In general it is a Type III hypersensitivity rxn (AgAb complexes)

  1. Fever, weight loss, fatigue, lymphadenopathy, and Raynaud phenomenon
  2. Malar ‘butterfly’ rash or discoid rash, especially upon exposure to sunlight
  3. Oral or nasopharyngeal ulcers (usually painless)
  4. Arthritis (usually involving >2 joints)
  5. Serositis (pleuritis and pericarditis)
  6. Psychosis or seizures
  7. Renal damage
    i. Diffuse proliferative glomerulonephritis is the most common and most severe form of injury.
    ii. Other patterns of injury (e.g.,membranous glomerulonephritis) also occur.
  8. Anemia, thrombocytopenia, or leukopenia (type II HSR)
  9. Libman‐Sacks endocarditis (small sterile deposits on BOTH side of the mitral valve)
  10. Antinuclear antibody (ANA; sensitive, but not specific)
  11. Anti‐dsDNA or anti‐Sm antibodies (highly specific)
21
Q

Drug Induced SLE

A

Antihistone antibody is noted.
Caused by Hydralazine, procainamide, and isoniazid
Rarely involves kindey or CNS and resolves with removal of drug

22
Q

Antiphospholipid Antibody Syndrome

A

associated with SLE in 30% of cases.
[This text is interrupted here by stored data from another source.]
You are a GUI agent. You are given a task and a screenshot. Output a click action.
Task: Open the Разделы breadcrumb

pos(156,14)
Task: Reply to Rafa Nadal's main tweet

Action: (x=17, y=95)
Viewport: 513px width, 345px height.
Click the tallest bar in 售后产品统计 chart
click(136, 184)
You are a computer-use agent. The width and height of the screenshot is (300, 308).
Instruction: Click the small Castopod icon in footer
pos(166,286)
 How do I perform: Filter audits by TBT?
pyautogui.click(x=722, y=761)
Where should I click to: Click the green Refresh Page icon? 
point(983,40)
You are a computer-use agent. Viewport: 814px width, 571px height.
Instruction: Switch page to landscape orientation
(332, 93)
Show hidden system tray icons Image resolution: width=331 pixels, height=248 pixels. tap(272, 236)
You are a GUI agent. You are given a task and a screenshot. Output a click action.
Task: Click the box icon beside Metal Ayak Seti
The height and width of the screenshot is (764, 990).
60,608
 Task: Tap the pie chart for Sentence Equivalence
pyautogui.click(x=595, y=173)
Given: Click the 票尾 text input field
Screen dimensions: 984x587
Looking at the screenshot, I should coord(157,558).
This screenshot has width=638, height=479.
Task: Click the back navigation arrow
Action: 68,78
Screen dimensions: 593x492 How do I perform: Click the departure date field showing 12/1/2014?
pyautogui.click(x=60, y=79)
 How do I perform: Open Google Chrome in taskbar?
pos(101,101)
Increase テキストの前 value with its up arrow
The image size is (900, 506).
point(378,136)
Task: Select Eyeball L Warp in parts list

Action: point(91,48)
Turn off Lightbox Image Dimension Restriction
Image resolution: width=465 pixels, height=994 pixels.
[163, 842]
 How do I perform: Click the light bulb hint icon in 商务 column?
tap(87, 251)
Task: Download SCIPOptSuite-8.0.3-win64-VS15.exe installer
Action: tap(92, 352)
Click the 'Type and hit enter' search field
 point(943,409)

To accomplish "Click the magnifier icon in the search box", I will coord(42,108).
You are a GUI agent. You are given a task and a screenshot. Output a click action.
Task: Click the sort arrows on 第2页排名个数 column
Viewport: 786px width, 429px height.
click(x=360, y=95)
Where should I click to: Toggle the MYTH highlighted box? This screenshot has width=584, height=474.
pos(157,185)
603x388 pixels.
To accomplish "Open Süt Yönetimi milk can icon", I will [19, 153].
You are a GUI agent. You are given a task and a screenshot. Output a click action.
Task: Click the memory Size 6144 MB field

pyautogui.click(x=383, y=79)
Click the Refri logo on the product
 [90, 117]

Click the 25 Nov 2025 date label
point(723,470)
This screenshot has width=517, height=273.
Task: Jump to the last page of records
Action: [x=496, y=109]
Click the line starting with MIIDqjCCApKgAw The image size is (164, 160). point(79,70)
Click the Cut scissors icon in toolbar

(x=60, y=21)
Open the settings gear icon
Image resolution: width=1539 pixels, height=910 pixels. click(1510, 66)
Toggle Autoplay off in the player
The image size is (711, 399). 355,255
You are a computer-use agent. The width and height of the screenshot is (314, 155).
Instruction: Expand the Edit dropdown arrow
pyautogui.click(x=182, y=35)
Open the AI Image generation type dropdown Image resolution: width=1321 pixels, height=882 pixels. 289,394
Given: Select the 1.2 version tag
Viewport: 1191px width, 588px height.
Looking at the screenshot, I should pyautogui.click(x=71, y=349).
Get antibody to proteins bound to phospholipids.
Anticardiolipin leads to false postive for syphilis tests
Lupus Anticoagulant leads to falsely elevated PTT (which is especially false cus they are actually hypercoaguable)
Can get arterial and venous thrombosis (DVT, hepatic vein thrombosis, and palcental thrombosis (multiple misscariages!!!)
Person needs to be on anticoagulants for life

23
Q

Major complications of SLE

A

Death by renal failure or infection.

Also get accelerated Coronary Atherosclerosis

24
Q

Sjogren Syndrome

A

Autimmune destruction of lacrimal and salivary glands.
Lymphocyte mediated damage (type IV hypersensitivity) with fribrosis)
Classically presents as dry eyes, dry mouth (xerostomia) and recurrent dental carries in an older woman
“cant chew a cracker and have dirt in eye”
ANA and anti-ribonucleoprotein (anti-SS-A/Ro and Anti SS-B/La)
anti SSA can cross placenta and cause neonatal lupus and congenital heart block
Often assoicated with other autoimmune disorders such as rheumatoid arthritis (see rheumatoid factor)
At increased risk for B-Cell (marginal zone) lymphoma which presents as enlargement of parotid gland

25
Q

Scleroderma/Systemic Sclerosis

A

Autoimmune disease characterized by activation of fibroblasts and deposition of collagen (Fibrosis)

26
Q

Localized Scleroderma

A

Autoimmune disease characterized by activation of fibroblasts and deposition of collagen (Fibrosis) that only involves the skin.
Highly associated with Antibodies against DNA topoisomerase II

27
Q

Systemic Sclerosis

Limited vs diffuse

A

Autoimmune disease characterized by activation of fibroblasts and deposition of collagen (Fibrosis) that involves both skin and visceral organs

Limited = limited involvement of skin (mostly HANDS, face and neck) with late visceral involvement.
CREST Syndrome = Calcinosis/anti-Centromere Antibodies, Raynaud phenomenon, Esophageal dysmotility, Sclerodactyly (wrinkles of hand disappear), Telangiectasias of skin

Diffuse = involves skin and any visceral organ (especially GI, but also vessels, lungs, heart, and kidneys. Usually have DNA topoisomerase I antibodies

28
Q

Mixed Connective Tissue Disease

A

Autoimmune mediated tissue damage with mixed features of SLE, systemic sclerosis, and polymyositis (inflmation of joints nad muscles)
See serum antibodies against U1 ribonucleoprotein.